According to the third aspect of the invention, it is possible to improve the startability and combustion stability of the engine under low-temperature operating conditions including the start of the engine.
[0019]
According to the fourth aspect of the invention, the combustion stability can be improved under the operating condition of the engine lower than the predetermined rotational speed and lower than the predetermined load. Is stopped, wasteful waste of power consumption for the electromagnetic coil is prevented, and fuel can be heated effectively.

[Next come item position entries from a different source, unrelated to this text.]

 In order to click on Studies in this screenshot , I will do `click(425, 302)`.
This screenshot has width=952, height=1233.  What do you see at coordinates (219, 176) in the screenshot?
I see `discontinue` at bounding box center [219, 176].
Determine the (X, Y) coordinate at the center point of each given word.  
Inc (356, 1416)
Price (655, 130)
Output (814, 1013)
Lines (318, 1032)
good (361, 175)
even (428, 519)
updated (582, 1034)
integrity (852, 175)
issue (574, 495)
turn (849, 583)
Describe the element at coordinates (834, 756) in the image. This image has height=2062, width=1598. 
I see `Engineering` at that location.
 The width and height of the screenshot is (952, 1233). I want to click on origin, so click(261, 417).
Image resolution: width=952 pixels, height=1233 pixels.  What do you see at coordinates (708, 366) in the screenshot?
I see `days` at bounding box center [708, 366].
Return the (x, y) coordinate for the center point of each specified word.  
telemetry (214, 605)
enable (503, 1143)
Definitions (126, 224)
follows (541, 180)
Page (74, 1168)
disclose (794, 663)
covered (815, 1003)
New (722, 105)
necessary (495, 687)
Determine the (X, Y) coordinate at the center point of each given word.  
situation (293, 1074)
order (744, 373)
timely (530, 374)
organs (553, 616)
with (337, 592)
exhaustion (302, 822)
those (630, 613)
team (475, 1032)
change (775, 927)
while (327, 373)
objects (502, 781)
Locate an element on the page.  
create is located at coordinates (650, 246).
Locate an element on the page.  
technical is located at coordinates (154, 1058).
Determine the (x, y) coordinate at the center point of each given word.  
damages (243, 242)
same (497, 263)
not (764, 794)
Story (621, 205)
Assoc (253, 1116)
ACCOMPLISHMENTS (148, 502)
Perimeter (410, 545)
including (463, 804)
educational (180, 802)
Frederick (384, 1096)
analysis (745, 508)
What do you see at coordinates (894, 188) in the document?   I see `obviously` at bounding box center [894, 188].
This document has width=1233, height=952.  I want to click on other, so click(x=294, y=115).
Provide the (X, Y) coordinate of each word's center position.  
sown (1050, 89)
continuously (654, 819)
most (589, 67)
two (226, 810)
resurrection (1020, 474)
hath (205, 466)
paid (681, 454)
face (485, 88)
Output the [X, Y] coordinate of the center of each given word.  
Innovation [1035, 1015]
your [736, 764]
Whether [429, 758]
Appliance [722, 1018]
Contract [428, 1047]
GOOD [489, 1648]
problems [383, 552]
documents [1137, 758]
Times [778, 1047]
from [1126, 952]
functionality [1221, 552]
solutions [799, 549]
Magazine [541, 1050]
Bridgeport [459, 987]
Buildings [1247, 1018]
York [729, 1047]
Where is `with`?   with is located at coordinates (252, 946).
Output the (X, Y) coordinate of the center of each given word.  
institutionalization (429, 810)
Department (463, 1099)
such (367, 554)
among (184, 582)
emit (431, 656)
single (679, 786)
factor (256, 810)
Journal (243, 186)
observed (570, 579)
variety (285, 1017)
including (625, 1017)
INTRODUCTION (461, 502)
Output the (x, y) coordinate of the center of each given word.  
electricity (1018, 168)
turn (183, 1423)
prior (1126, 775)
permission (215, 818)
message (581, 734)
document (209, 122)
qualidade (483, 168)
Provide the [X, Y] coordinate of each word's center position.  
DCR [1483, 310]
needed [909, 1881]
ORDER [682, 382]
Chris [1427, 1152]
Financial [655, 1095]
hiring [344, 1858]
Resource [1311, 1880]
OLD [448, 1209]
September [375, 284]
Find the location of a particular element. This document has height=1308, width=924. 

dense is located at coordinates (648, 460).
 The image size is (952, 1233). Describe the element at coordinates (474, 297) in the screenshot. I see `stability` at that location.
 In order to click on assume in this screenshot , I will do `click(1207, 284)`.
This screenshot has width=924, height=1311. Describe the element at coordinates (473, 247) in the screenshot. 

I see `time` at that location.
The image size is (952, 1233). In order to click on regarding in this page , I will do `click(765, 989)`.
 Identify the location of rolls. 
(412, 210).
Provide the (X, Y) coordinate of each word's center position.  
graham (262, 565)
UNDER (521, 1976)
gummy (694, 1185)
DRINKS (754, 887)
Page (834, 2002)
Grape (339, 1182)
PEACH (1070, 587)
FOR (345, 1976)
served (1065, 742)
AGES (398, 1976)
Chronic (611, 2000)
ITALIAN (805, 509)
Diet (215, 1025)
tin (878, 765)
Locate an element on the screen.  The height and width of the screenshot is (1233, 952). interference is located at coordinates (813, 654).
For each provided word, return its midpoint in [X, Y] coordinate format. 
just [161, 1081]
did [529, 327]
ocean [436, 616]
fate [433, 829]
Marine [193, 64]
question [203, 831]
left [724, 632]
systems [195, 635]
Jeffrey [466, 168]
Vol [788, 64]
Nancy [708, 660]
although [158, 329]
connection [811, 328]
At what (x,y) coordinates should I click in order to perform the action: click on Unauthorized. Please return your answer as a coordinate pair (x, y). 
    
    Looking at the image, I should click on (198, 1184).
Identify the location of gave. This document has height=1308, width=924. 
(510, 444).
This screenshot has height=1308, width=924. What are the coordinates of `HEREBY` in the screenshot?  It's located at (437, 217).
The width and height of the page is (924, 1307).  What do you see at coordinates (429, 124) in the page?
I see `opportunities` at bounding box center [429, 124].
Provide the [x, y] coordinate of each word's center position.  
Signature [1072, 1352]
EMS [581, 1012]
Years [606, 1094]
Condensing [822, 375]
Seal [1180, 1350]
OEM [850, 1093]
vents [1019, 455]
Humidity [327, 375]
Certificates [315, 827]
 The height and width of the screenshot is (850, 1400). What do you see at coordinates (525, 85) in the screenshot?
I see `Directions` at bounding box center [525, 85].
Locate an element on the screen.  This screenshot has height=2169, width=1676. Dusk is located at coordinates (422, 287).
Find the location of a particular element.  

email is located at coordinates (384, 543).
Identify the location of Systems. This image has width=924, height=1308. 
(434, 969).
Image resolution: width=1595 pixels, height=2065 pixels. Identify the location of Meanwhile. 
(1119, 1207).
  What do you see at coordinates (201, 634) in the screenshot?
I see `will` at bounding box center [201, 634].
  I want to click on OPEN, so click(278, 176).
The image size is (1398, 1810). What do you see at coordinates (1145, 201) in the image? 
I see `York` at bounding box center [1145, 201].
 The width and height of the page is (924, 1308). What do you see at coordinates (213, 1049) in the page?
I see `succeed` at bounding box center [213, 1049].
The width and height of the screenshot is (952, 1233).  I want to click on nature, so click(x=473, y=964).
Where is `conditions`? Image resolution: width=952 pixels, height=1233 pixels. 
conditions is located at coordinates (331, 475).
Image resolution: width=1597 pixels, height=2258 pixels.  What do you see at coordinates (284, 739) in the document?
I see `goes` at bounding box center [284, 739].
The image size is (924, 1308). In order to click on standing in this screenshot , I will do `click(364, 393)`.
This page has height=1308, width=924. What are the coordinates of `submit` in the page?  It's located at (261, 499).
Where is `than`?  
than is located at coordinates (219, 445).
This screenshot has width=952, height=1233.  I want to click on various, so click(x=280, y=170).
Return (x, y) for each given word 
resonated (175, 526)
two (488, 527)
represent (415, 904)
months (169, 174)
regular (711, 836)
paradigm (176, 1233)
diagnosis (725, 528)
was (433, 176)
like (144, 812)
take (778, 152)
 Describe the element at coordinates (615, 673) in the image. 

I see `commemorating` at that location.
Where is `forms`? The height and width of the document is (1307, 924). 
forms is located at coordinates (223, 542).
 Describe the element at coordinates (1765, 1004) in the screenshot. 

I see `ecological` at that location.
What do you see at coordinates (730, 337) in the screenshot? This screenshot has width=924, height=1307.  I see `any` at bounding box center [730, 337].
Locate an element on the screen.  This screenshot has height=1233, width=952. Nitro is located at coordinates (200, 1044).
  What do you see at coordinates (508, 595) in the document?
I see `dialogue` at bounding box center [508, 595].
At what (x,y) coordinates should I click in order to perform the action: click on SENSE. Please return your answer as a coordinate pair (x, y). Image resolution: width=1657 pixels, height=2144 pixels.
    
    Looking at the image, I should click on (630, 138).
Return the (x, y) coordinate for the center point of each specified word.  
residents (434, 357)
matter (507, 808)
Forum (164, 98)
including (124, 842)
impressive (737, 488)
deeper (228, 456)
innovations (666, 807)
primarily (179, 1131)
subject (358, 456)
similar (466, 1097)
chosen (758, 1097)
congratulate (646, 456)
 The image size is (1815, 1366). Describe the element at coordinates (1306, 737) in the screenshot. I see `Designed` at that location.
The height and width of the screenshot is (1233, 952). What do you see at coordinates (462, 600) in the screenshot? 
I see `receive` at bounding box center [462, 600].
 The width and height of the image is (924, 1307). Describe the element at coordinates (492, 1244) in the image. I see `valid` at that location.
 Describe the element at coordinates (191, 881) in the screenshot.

According to the fifth aspect of the present invention, by applying the voltage inverter, the electromagnetic coil can be easily switched between the normal fuel injection control state and the fuel heating control state. A fuel injection device having a function can be provided.
[0020]
BEST MODE FOR CARRYING OUT THE INVENTION
Hereinafter, the present invention will be described in detail with reference to the accompanying drawings.
First, a configuration of an embodiment of a fuel injection valve according to the present invention will be described with reference to FIG.
In this figure, a bobbin 2 made of a non-magnetic material is inserted into a valve housing 1 made of a magnetic material, and an electromagnetic coil 5 is wound around the bobbin 2.
[0021]
A movable iron core 3 is inserted into the valve housing 1, and a needle 4 as a valve body is coupled to the movable iron core 3.
Further, a nozzle body 7 is provided at a distal end portion of the valve housing 1 via a spacer 7a. The needle 4 penetrates through the spacer 7a and is supported on the inner peripheral surface of the nozzle body 7. Of the nozzle body 7 closes an injection hole 7b formed at the tip of the nozzle body 7.
[0022]
The electromagnetic coil 5 is connected to an electrode terminal 8 and is connected to a drive circuit 9 of the fuel injection valve by a lead wire 10.
Then, as shown in FIG. 1, the drive circuit 9 is controlled by a control circuit 9A, a power transistor 9B as an intermittent means that is turned on / off by a control signal from the control circuit 9A, and a control signal from the control circuit 9A. And a power supply circuit 9D in which a voltage inverter 9C described in detail after the switching control is provided.
[0023]
Further, the electrode terminals 8 are held in a housing 11 made of an insulating material.
The fuel supply pipe 12 is made of a metal such as iron, is inserted into the bobbin 2, and is fixed to the housing 1.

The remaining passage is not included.